A bebida tinha um gosto amargo. Não tanto pelo alto teor alcoólico; a profundidade da minha tristeza fazia amargar até o mais doce pudim de leite. Como aquele que minha avó fazia. Doce e macio, muito melhor que aquela bebida dourada com gosto de remédio. Mas pudim não resolvia a importante questão que o uísque conseguia. Esquecer. Ao menos por alguns instantes.
Por isso, ele foi o escolhido da noite. O estômago protestava; mas ainda não muito alto, de modo que eu continuava a beber. A cabeça girava de modo agradável, tornando o pensamento turvo, com sensação de irrealidade. Irreal era bom. Nublava as últimas horas; aquelas que me roubaram anos na minha vida, tornando-os uma mentira. Com apenas mais alguns goles, eu apagava totalmente aquelas horas e conseguia fingir que não havia vivido um conto de fada.
Pedi mais uma dose ao garçom, que me olhou com desconfiança. Esbocei a minha melhor expressão de sóbria, prendendo o riso e o choro, que quase ousavam me entregar. Ele deu de ombros e me serviu mais uma. Afinal, era o trabalho dele e eu era maior de idade.
Conto de fada. Quando eu o vi pela primeira vez, há tantos anos, ele era o próprio príncipe encantado, com cavalo branco, canções de amor e passeios no bosque.
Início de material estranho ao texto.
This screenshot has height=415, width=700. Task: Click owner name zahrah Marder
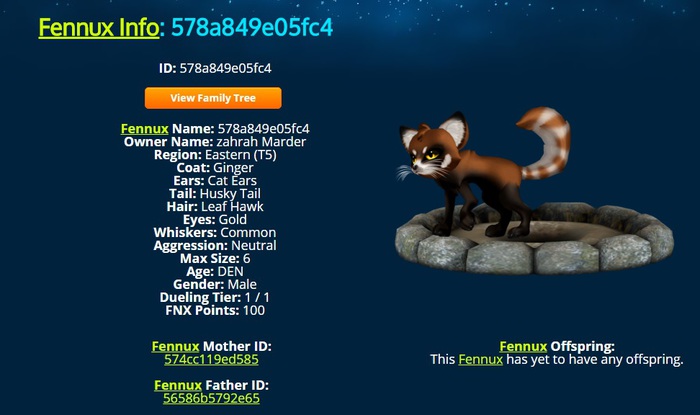261,142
Sem dúvida, os últimos anos foram exatamente como um conto de fada.
Duas gotas escorreram dos meus olhos, enquanto sorvia mais um gole. A mente estava confusa, mas a língua lembrou aos olhos que eles estavam secos demais. O nó da garganta também encontrou um pouco de alívio, que a bebida não trouxera. Enxuguei-os com as costas das mãos, chateada pela traição do meu corpo.
As lágrimas vieram primeiro. Logo após foi o riso. E, mesmo com lágrimas ainda derramando verdadeiros córregos pela minha face, comecei a rir. Era tudo tão óbvio que era ridículo.
Estive todo esse tempo vivendo um conto de fada. No sentido de que contos de fada não existem.